In the halfway ground, there are near-death notices, where you have an
'owner' object with a reference to the victim object, and the GC
notifies the 'owner' object when that reference becomes the only
reference to the victim object. The 'owner' object can then release
resources associated with the victim object before it releases its own
reference, causing that object to be finally collected.
Near-death notices share problems 1, 3, and 4 with finalizers, and
partly share problem 2. They make it easier because the mutator can
wait until it doesn't hold any locks to handle near-death notices, even
without being multithreaded. Also, they remove the semantic
contradictions surrounding normal finalizers, such as "resurrection".
They make problem 5 worse in the same way that death notices do.
Near-death notices can be implemented on top of finalizers, if you
aren't picky about the owner object having a reference to the dying
object until after it's dying, and finalizers can be implemented on top
of near-death notices, if you aren't picky about the finalizer running
promptly.
Does that summarize all the substantive points of the discussion about
finalizers? Is any of it controvertible?
There was some other discussion that wasn't really about finalizers on
the finalizers thread:
- separating destruction from deallocation in C++ and why it's difficult
- the problem with finalizers being methods of objects in Java (so
unrelated code has to use death notices to get notification of the
object dying, and there's at most one finalizer per object)

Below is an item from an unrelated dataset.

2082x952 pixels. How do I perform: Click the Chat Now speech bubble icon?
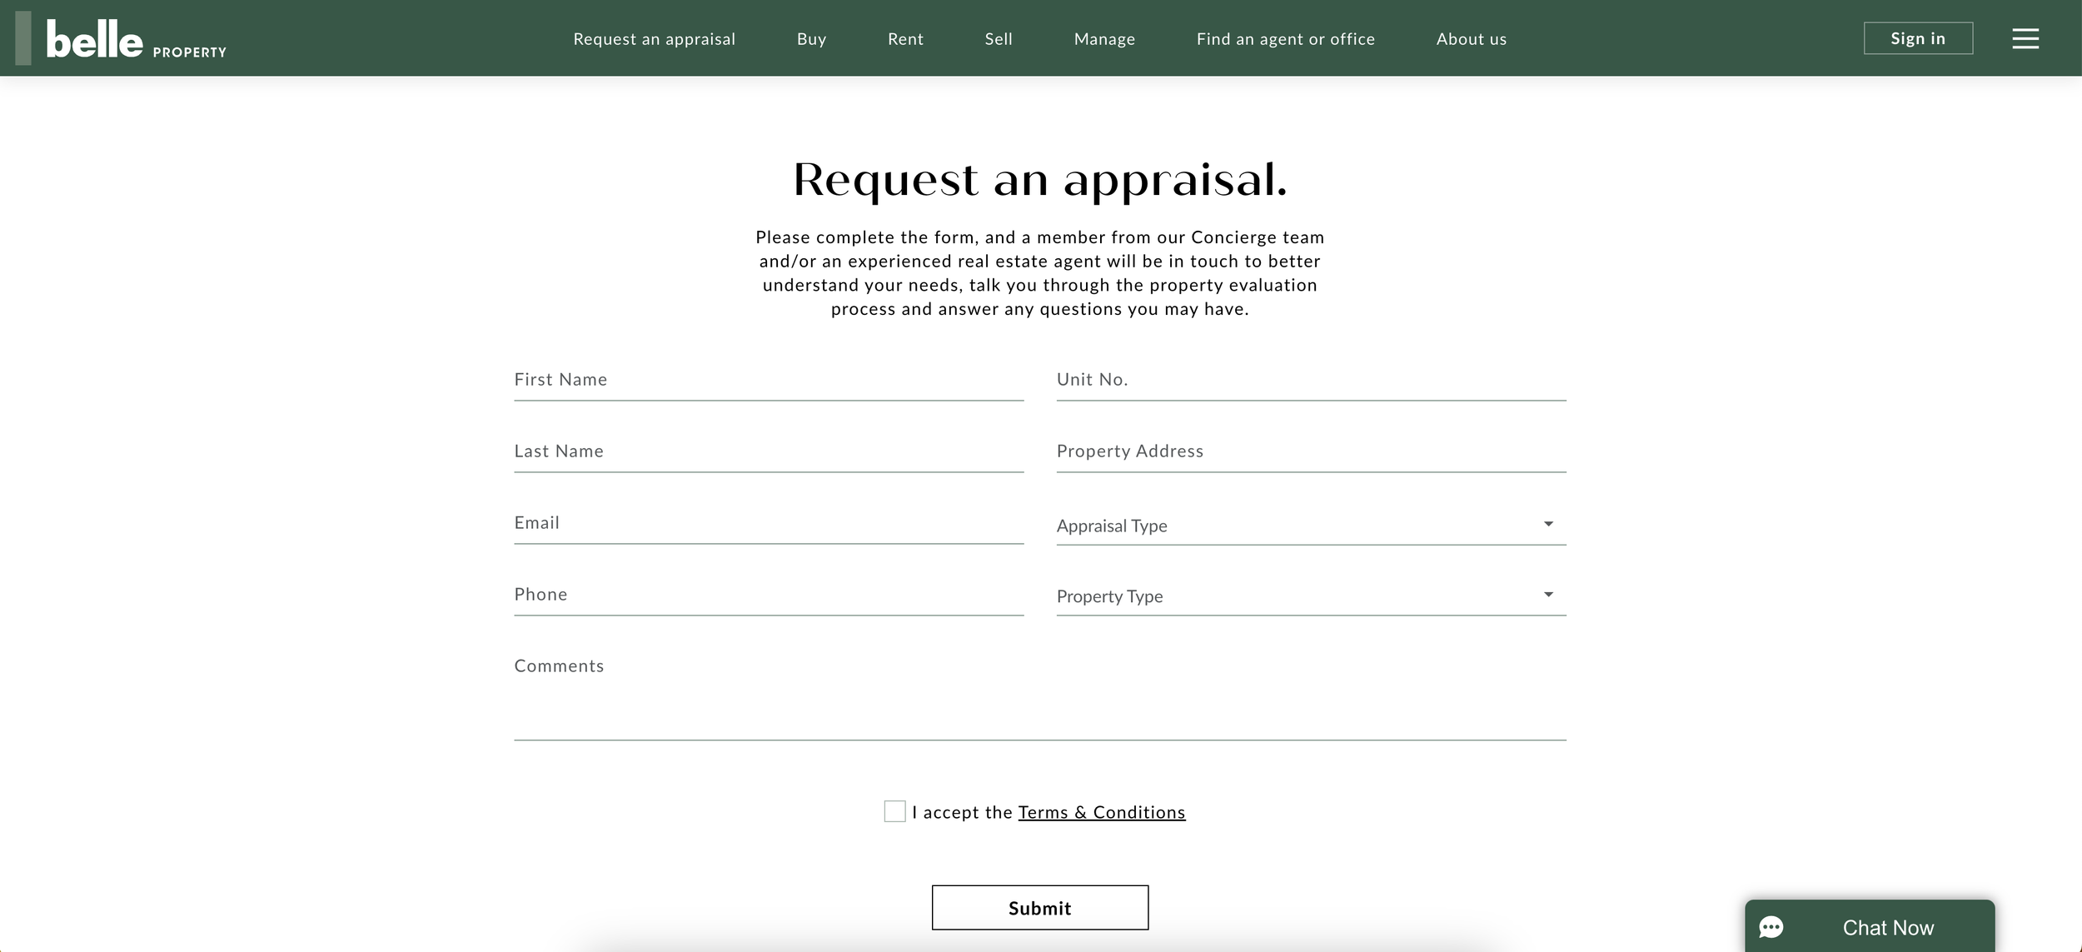pos(1771,927)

- the fact that some people try to use finalizers for C++-style
"resource acquisition is initialization", which doesn't work in
general because finalizers aren't prompt or sure, unless your
collector is smart enough to promptly collect objects of definite
extent
So, my comments.
With regard to finalizers not being sure being a problem, if you have
resources that don't get freed when your program exits, mightn't that
cause problems in other cases, too, like a machine crash?
Do finalizers have any advantages over near-death notices, other than
problem 5 not being as bad? It seems that near-death notices have two
advantages over finalizers: they give us more sensible terminology for
discussing cleanup, and they work in single-threaded applications.
Do near-death notices have any advantages over death notices? It seems
that death notices would make the collector's job easier. The only
thing I can think of is that it might simplify your design to have the
resource to be freed referenced only in the object that owns it, rather
than in both that object and its nanny object. The only suggestion I've
seen on the list is that the mutator might want to bring in faith
healers or steal the wedding ring of the garbage object, and I can't
imagine what these actions would be analogous to in my programs.
Is it more difficult to verify code that figures out when to free
resources by hand than to prove to yourself that the resources do, in
fact, eventually get freed? If I understand correctly, Hans-J. Boehm
asserts that it is in his quote above, but I don't understand why.